(Stored data)
▬▬▬▬▬▬▬▬▬▬

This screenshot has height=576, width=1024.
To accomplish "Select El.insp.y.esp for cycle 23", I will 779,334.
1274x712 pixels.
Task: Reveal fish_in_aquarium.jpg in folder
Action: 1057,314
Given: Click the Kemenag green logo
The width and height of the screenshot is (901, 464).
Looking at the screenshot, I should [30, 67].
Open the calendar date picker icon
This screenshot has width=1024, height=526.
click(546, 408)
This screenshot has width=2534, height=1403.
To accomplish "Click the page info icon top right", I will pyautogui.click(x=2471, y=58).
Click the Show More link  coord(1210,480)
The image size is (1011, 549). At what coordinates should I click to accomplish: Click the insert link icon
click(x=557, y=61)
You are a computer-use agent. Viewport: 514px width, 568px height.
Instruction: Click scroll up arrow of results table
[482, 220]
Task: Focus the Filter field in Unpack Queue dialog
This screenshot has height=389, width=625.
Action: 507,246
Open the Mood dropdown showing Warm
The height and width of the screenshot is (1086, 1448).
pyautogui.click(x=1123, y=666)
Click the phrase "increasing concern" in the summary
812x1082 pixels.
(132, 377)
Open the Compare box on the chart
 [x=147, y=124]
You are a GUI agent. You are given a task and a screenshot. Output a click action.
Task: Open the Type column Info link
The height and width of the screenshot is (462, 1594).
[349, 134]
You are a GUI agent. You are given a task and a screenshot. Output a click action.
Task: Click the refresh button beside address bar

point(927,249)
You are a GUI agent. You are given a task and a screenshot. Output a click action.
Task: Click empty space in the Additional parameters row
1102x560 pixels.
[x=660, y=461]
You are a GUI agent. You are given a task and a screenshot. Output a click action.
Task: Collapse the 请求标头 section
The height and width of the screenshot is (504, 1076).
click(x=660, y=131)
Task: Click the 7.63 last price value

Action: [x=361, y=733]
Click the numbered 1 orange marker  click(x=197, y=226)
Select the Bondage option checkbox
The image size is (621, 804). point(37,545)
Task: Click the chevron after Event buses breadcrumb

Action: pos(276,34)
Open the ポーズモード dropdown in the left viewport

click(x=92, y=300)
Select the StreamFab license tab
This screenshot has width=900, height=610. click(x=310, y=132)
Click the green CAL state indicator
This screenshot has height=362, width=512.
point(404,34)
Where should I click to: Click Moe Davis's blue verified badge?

▬▬▬▬▬▬▬▬▬▬

• _YOUR OBJECTIVE_: Word for word, retype all of the entries above.

• _SOLUTION_:
This screenshot has height=576, width=1024.
To accomplish "Select El.insp.y.esp for cycle 23", I will 779,334.
1274x712 pixels.
Task: Reveal fish_in_aquarium.jpg in folder
Action: 1057,314
Given: Click the Kemenag green logo
The width and height of the screenshot is (901, 464).
Looking at the screenshot, I should [30, 67].
Open the calendar date picker icon
This screenshot has width=1024, height=526.
click(546, 408)
This screenshot has width=2534, height=1403.
To accomplish "Click the page info icon top right", I will pyautogui.click(x=2471, y=58).
Click the Show More link  coord(1210,480)
The image size is (1011, 549). At what coordinates should I click to accomplish: Click the insert link icon
click(x=557, y=61)
You are a computer-use agent. Viewport: 514px width, 568px height.
Instruction: Click scroll up arrow of results table
[482, 220]
Task: Focus the Filter field in Unpack Queue dialog
This screenshot has height=389, width=625.
Action: 507,246
Open the Mood dropdown showing Warm
The height and width of the screenshot is (1086, 1448).
pyautogui.click(x=1123, y=666)
Click the phrase "increasing concern" in the summary
812x1082 pixels.
(132, 377)
Open the Compare box on the chart
 [x=147, y=124]
You are a GUI agent. You are given a task and a screenshot. Output a click action.
Task: Open the Type column Info link
The height and width of the screenshot is (462, 1594).
[349, 134]
You are a GUI agent. You are given a task and a screenshot. Output a click action.
Task: Click the refresh button beside address bar

point(927,249)
You are a GUI agent. You are given a task and a screenshot. Output a click action.
Task: Click empty space in the Additional parameters row
1102x560 pixels.
[x=660, y=461]
You are a GUI agent. You are given a task and a screenshot. Output a click action.
Task: Collapse the 请求标头 section
The height and width of the screenshot is (504, 1076).
click(x=660, y=131)
Task: Click the 7.63 last price value

Action: [x=361, y=733]
Click the numbered 1 orange marker  click(x=197, y=226)
Select the Bondage option checkbox
The image size is (621, 804). point(37,545)
Task: Click the chevron after Event buses breadcrumb

Action: pos(276,34)
Open the ポーズモード dropdown in the left viewport

click(x=92, y=300)
Select the StreamFab license tab
This screenshot has width=900, height=610. click(x=310, y=132)
Click the green CAL state indicator
This screenshot has height=362, width=512.
point(404,34)
Where should I click to: Click Moe Davis's blue verified badge?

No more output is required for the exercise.